Physics (10th Edition)

Published by Wiley
ISBN 10: 1118486897
ISBN 13: 978-1-11848-689-4

Chapter 21 - Magnetic Forces and Magnetic Fields - Problems - Page 608: 6

Answer

The magnitude of the magnetic field is $0.117$ $T$ and the direction is parallel or anti-parallel to the velocity of the charged particle.

Work Step by Step

The magnetic fore acting on a particle having charge $q$ and moving with a velocity $(\vec v)$ in a uniform magnetic field $(\vec B)$ is given by $\vec F=q(\vec v\times \vec B)$ or, $|\vec F|=qvB\sin\theta$, where $\theta$ is angle between $\vec v$ and $\vec B$ According to the problem, the particle experiences no magnetic force, although there is a magnetic field present.

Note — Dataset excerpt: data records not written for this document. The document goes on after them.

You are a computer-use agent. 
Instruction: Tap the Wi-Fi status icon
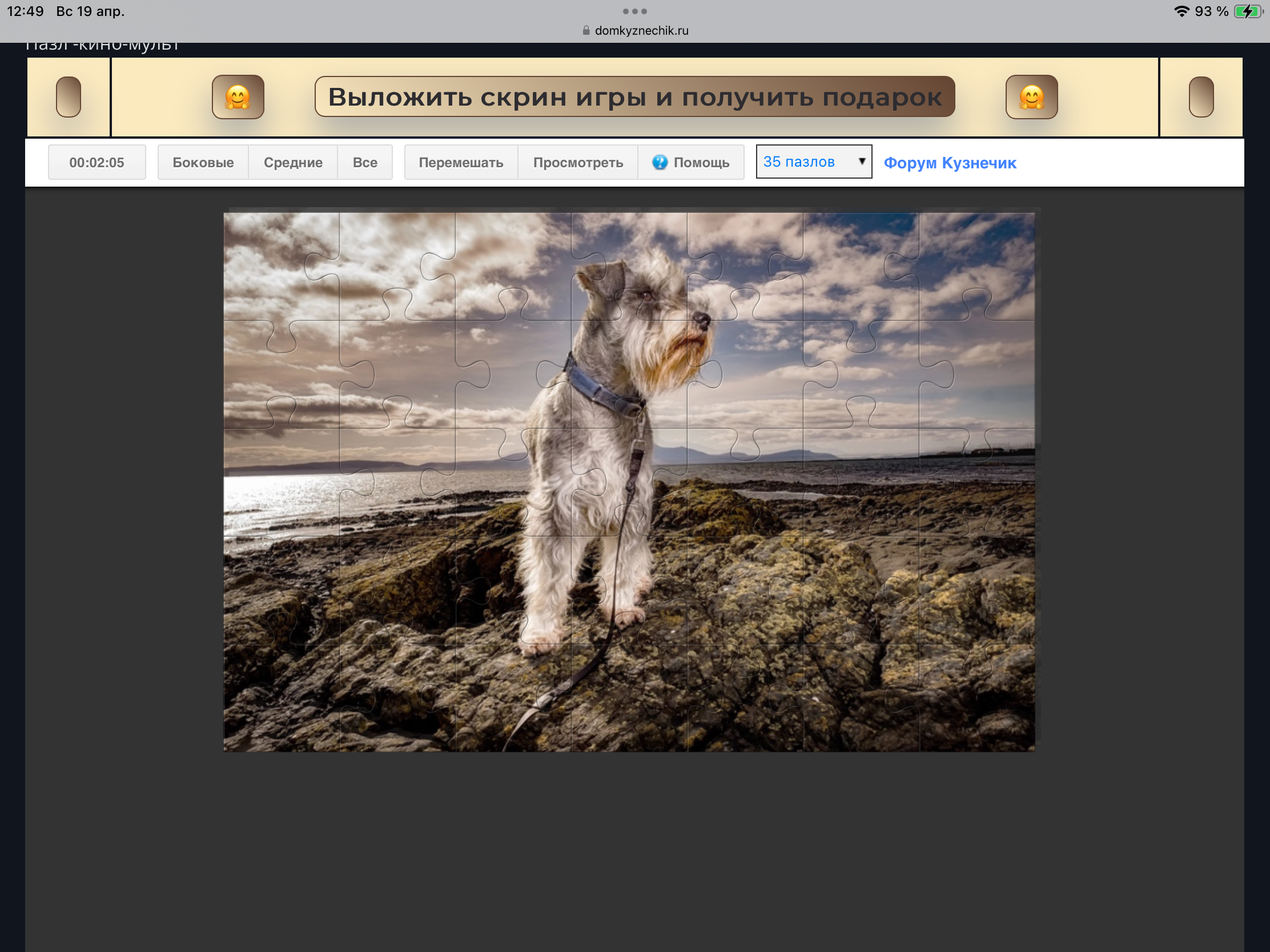point(1181,11)
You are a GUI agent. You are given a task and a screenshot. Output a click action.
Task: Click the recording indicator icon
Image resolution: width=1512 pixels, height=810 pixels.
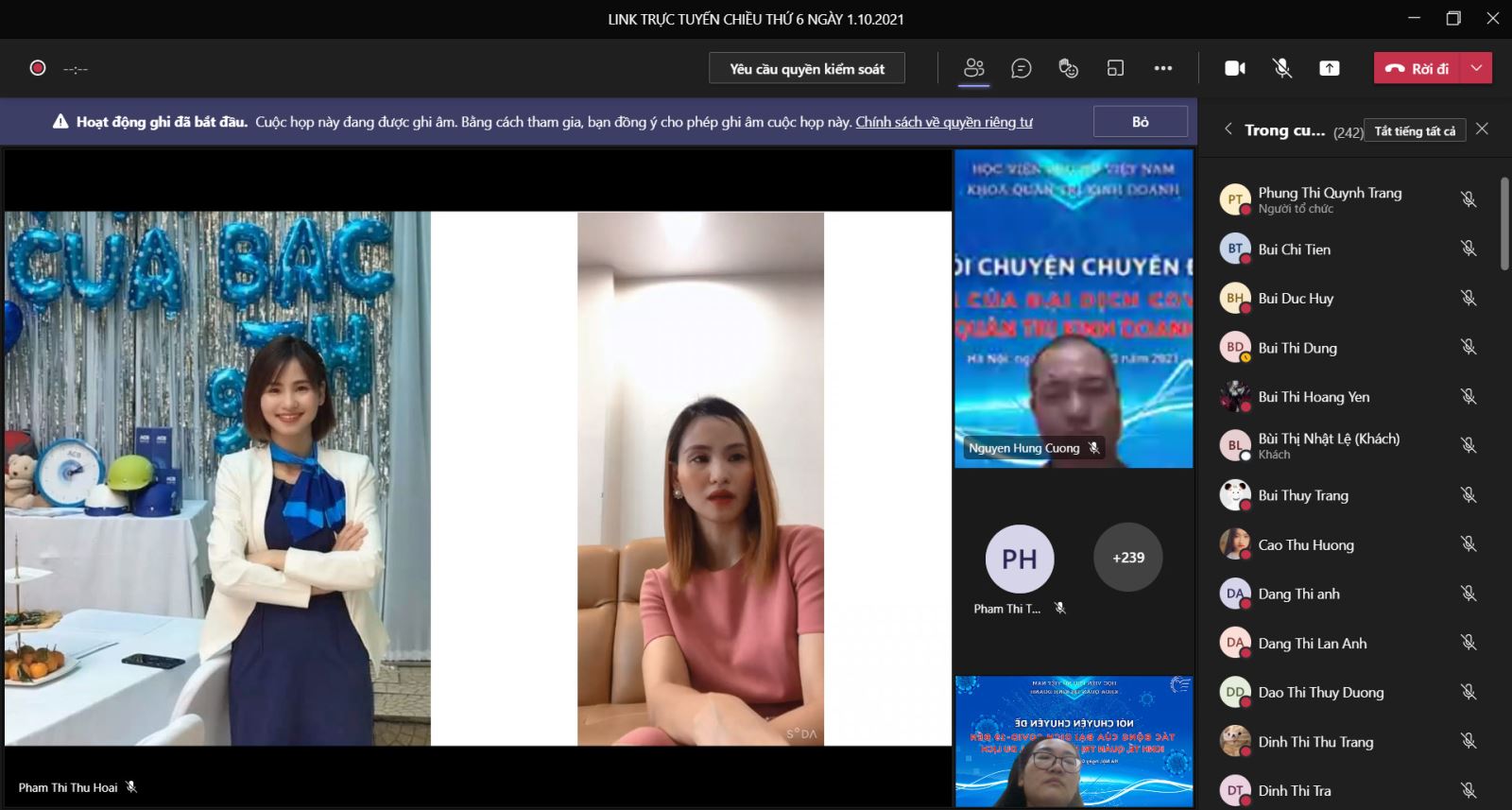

It is possible only when the direction of the magnetic field is parallel or anti-parallel to the velocity of the charged particle. It is also given that the maximum possible magnetic force that the charge could experience has a magnitude of 0.48 N. it is possible when the direction of the magnetic field is perpendicular to the velocity of the charged particle. Thus, $|\vec F|=qvB$ or, $B=\frac{|\vec F|}{qv}$ or, $B=\frac{0.48}{(8.2\times 10^{-6})\times (5.0\times 10^{5})}$ $T$ or, $B=0.117$ $T$ Therefore, the magnitude of the magnetic field is $0.117$ $T$ and the direction is parallel or anti-parallel to the velocity of the charged particle.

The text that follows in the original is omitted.